Lista de tarefas ->
A. Indica se cada afirmação está de acordo com o texto sobre Titã, respondendo sim ou não e citando as palavras do texto que o decidem: (i) mais de 95% da atmosfera de Titã é azoto; (ii) Titã tem quantidades significativas de oxigénio; (iii) Ligieia Mare é o maior mar de Titã.
B. Prossegue o texto sobre Titã a partir do ponto em que acaba.

Texto do documento ->
----------------

Os mares do polo norte de Titã num mosaico construído com imagens obtidas pelo instrumento VIMS da sonda Cassini, na banda do infravermelho, a 21 de agosto de 2014.
Crédito: NASA/JPL-Caltech/University of Arizona/University of Idaho.
Das centenas de luas conhecidas no Sistema Solar, Titã é a única com uma densa atmosfera e com vastos reservatórios de compostos líquidos na sua superfície. Estas características tornam-na de certa forma mais parecida com um planeta telúrico do que com as restantes luas geladas que circundam os gigantes gasosos do Sistema Solar exterior.
Tal como na Terra, a atmosfera de Titã é composta na sua grande maioria por azoto (mais de 95%, no caso da lua saturniana). Contudo, ao contrário do nosso planeta, Titã não possui praticamente nenhum oxigénio; o resto da sua atmosfera é constituída por metano e quantidades vestigiais de outros gases, incluindo o etano. Nas temperaturas frígidas de Titã, estes compostos podem ocorrer na superfície na sua forma líquida, pelo que os cientistas há décadas que especulavam sobre a possibilidade de existência de lagos e mares de hidrocarbonetos na lua saturniana.
Sabemos hoje que mais de 1,6 milhões de km2 da superfície de Titã (cerca de 2% do total) estão cobertos por mares e lagos de metano e etano líquidos, a maioria localizados nas proximidades do polo norte. A composição exata destes reservatórios manteve-se por determinar até 2014, altura em que Cassini usou, pela primeira vez, o seu radar para demonstrar que Ligieia Mare, o segundo maior mar de Titã, é rico em metano. Um novo estudo publicado na revista Journal of Geophysical Research: Planets vem agora confirmar de forma independente este resultado.

----------------

Itens ->
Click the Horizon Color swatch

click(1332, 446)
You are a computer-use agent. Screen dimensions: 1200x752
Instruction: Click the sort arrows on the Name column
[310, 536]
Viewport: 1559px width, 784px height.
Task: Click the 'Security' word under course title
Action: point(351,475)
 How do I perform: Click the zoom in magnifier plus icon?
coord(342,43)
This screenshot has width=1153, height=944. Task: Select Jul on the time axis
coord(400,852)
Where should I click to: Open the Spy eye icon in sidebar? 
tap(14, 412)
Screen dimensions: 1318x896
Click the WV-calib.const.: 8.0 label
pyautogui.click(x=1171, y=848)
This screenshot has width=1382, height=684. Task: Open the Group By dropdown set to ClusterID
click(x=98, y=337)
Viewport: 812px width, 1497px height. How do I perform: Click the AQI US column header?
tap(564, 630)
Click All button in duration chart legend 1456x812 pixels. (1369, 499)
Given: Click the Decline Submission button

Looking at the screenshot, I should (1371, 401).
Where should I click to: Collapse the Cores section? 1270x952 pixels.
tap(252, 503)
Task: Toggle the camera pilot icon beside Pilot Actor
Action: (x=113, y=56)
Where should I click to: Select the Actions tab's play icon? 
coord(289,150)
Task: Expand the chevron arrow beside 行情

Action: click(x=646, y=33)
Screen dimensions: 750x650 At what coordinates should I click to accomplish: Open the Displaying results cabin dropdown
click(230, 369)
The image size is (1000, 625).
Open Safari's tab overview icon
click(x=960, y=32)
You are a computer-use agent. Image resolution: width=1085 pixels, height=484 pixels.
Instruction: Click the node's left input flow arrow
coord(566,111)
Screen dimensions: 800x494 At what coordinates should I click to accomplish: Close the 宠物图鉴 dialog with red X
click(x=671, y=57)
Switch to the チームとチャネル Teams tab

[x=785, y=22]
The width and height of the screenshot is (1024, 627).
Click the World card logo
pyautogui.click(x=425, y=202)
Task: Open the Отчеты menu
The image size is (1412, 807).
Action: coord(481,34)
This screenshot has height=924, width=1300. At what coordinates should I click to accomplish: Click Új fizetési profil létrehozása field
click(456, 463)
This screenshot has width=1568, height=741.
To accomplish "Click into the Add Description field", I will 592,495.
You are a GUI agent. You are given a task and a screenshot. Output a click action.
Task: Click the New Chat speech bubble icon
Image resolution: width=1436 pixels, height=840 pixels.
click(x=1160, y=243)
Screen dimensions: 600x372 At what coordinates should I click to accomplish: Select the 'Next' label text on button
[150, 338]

----------------

Lista de respostas ->
A.
(i) Sim: "a atmosfera de Titã é composta na sua grande maioria por azoto (mais de 95%, no caso da lua saturniana)".
(ii) Não: "Titã não possui praticamente nenhum oxigénio".
(iii) Não: "Ligieia Mare, o segundo maior mar de Titã".

B.
"Antes [dos resultados] da Cassini, esperávamos que Ligeia Mare fosse constituído principalmente por etano, um composto produzido em abundância na atmosfera, quando a luz solar quebra as moléculas de metano", disse Alice Le Gall, investigadora do centro LATMOS, em Paris, França, e primeira autora deste trabalho. "Em vez disso, este mar é composto predominantemente por metano."
Os autores ponderaram uma série de possíveis explicações para tão inesperados resultados. "Ou Ligeia Mare é reabastecido regularmente com chuva de metano, ou então alguma coisa está a remover o etano do seu interior", afirmou Le Gall. "É possível que o etano acabe por ir parar à crusta submarina, ou que flua, de alguma forma, para o mar adjacente, Kraken Mare, mas isso irá exigir uma investigação mais aprofundada."
Ligeia Mare num mosaico construído com imagens de radar obtidas pela Cassini entre fevereiro de 2006 e abril de 2007.
Crédito: NASA/JPL-Caltech/ASI/Cornell.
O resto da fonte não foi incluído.